I’ve been teaching courses on Computer Systems and Operating Systems at Plaksha University. Programming assignments are an integral part of such systems courses. The challenge comes in evaluating the large number of submissions. One can write scripts to score the correctness of code, perhaps by test cases; even performance measures such as execution time or cache memory hits/misses can be easily captured. The harder part is giving feedback on the quality of the code. Usually, TAs annotate the submission indicating how readable or well-organized the program is and whether it makes use of good language conventions. This calls for good programming expertise from the TAs themselves; a lot of effort is also required to give such feedback for a large class.

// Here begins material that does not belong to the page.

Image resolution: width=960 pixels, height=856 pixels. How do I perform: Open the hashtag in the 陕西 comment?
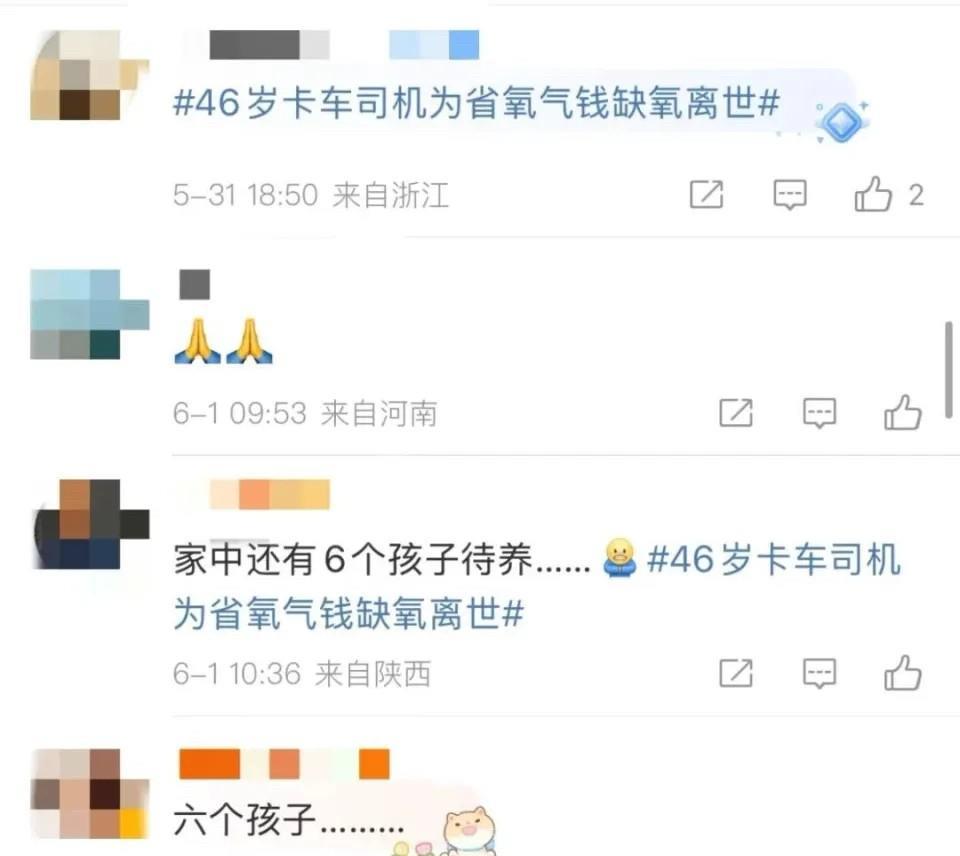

I wrote a tool called CodeInsight to provide such feedback automatically. It makes use of a suite of state-of-the-art LLMs in an agent-based architecture. Given a problem statement and an assignment program, the tool returns an annotated version of the program, inserting comments at appropriate points, either to suggest improvement or to commend good implementation; the original code remains as it is. The parameters are cleanliness, language conventions, organization, data structures, and use of pointers (for C). It goes without saying that program correctness comes first and foremost; this tool does not check for that.
While state-of-the-art models are good at code understanding, they do make mistakes. If let’s say Claude-3.5-Sonnet is asked to provide feedback in our desired format, three cases can arise:
- provides the correct feedback at the appropriate point
- provides feedback at some point, but that isn’t quite correct or relevant. For instance, it may suggest some optimization that may be valid but isn’t required as part of the assignment
- fails to identify a bad practice where it actually occurs
Besides, different LLMs have different strengths. ChatGPT 4.0 may correctly pick up some points that Claude missed.
Considering these, it seemed appropriate to me to use an agent-based approach. Specifically, I used a multi-agent collaboration design pattern. Andrew Ng puts the idea succinctly: “More than one AI agent work together, splitting up tasks and discussing and debating ideas, to come up with better solutions than a single agent would”. The architecture looks like the following:

Proposers, aggregators, annotators, and comparators are role names given to LLMs hinting the function they carry out. More details can be found in the home page of the GitHub repository. I’d just like to mention that there are actually 4 proposers (rather than 3 in the figure) and they are distinct models - Claude-3.5-Sonnet, GPT-4o, Mixtral-8x22B, and Llama-3.1-405B. Also in the spirit of breaking down tasks, the proposer-aggregator loop is run once for every evaluation parameter - readability, organization, language convention, etc. Finally, I found that it was critical for the prompts to be detailed and accurate. I made use of this excellent documentation on programming assignment grading from a Stanford course.
There are two challenges with such an agent-based approach - overall system latency and API costs. The first is not an issue for us since we use the tool offline on a batch of assignments. The cost can be a concern when the number of assignments is large. I don’t have cost estimates yet, but I felt it was important to first make the tool output as good as we can. I have yet to check the degradation of performance if we use, let’s say, 2 proposers instead of 4, or the latest suite of smaller models.
The fun part was the system evaluation. I wanted to compare the tool output with sample programs annotated by a good programmer. For the sample programs, I selected 10 C programs written by not-expert programmers (the programs should have scope for us to suggest feedback). I requested two of my good students to annotate those programs with feedback, and also ran the tool on the programs. I let GPT-4o do the comparison and provide a 0 or 1 score based on which of two inputs - tool or human annotation - is better (the comparison prompt was more elaborate). I computed the average win-ratio of the tool for each student. Averaged over both programmers, the win ratio was 5-5. This was encouraging.
Although our tool goes beyond what traditional linters do, it’ll be helpful to incorporate linter output and provide them as part of prompts to proposers. I’d like to do a more exhaustive human comparison testing on more C programs. Once I use it for some assignments in my course, hopefully students’ feedback will give me pointers to improve the tool.